Those photos shows Yavuz at Istinye Docks on the European side of Bosphorus.The name "Yavuz Sultan Selim" was given to the ship after her registration to Turkish Ottoman Navy. Yavuz Sultan Selim was a Turkish Sultan ( father of Soliman the Magnificent) Sultan Selim anexed Egypt into Turkish Territory in 1517. He fought againts Persians and defeated them in two battles. He took the Holy cities Damascus, Jerusalem, Mecca and Medina into Turkish possesion and became the first Turkish Califf. He was given the nickname "Yavuz" the Grim because of his hard manner.

In Turkey people name her as "glorious" The only glorious event in her life is that she carried the mortal body of Mustafa Kemal Ataturk from Istanbul to Izmit where he was carried to Ankara with train in 1938.
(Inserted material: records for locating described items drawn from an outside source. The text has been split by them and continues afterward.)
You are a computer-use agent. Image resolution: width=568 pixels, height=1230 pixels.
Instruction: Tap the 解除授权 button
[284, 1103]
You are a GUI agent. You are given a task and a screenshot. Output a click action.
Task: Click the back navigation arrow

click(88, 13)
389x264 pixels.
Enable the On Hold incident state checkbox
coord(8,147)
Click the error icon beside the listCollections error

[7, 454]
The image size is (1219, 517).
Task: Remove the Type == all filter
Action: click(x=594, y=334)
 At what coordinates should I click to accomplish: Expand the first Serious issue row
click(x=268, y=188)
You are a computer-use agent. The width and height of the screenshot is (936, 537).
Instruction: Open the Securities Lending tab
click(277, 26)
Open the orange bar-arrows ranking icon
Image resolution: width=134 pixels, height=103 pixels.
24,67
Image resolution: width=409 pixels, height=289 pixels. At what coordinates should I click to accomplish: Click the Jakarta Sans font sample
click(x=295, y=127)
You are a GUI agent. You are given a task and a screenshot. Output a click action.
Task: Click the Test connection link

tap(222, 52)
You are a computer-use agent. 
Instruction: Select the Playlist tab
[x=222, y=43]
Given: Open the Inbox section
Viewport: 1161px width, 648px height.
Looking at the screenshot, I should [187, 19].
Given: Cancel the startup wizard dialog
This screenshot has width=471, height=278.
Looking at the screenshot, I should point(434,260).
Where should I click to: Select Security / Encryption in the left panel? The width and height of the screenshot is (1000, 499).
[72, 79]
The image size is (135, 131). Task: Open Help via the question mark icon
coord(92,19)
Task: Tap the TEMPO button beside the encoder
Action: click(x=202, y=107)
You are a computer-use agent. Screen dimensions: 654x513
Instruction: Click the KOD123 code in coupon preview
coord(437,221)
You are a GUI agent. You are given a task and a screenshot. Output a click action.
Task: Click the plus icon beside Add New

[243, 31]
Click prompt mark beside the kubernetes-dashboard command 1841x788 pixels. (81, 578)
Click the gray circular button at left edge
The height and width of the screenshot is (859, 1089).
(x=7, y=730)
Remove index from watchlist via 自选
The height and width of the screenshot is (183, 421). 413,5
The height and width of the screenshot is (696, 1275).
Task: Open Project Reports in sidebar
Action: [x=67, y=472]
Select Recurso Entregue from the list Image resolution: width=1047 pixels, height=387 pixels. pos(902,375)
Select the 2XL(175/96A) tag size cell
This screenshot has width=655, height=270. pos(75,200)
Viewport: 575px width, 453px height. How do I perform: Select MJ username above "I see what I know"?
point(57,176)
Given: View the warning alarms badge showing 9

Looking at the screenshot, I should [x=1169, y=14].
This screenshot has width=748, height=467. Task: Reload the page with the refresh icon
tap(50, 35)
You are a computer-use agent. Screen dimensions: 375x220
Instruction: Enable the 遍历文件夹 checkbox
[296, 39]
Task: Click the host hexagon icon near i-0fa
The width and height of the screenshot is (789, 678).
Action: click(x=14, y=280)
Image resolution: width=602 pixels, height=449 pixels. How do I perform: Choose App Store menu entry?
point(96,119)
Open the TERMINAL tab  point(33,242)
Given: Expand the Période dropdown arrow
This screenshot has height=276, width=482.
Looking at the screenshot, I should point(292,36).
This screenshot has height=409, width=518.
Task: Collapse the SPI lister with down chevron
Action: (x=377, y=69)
Turks love her dearly. Many songs were sunk for her:

"Yavuz geliyor Yavuz

Suları yara yara

Kız ben seni alacagım

Başına vura vura"

(Yavuz is coming, cutting the wawes)

Hey Girl I will marry you)

Turks gave her name to new borned boys:

My late brothers name was "Yavuz"

In 1964 or 1965 she was still ancored from the back to the quai of Naval HQ at Golcuk/Izmit. I was one of the happy Turks who set foot on her wooden deck. There were only a sentry guarding her. He permitted me and my late father to enter the ship. We visited her cabins.

Poor Yavuz was made shaving razor.


Turkish Naval Officers with German Matrosen on the deck of Yavuz.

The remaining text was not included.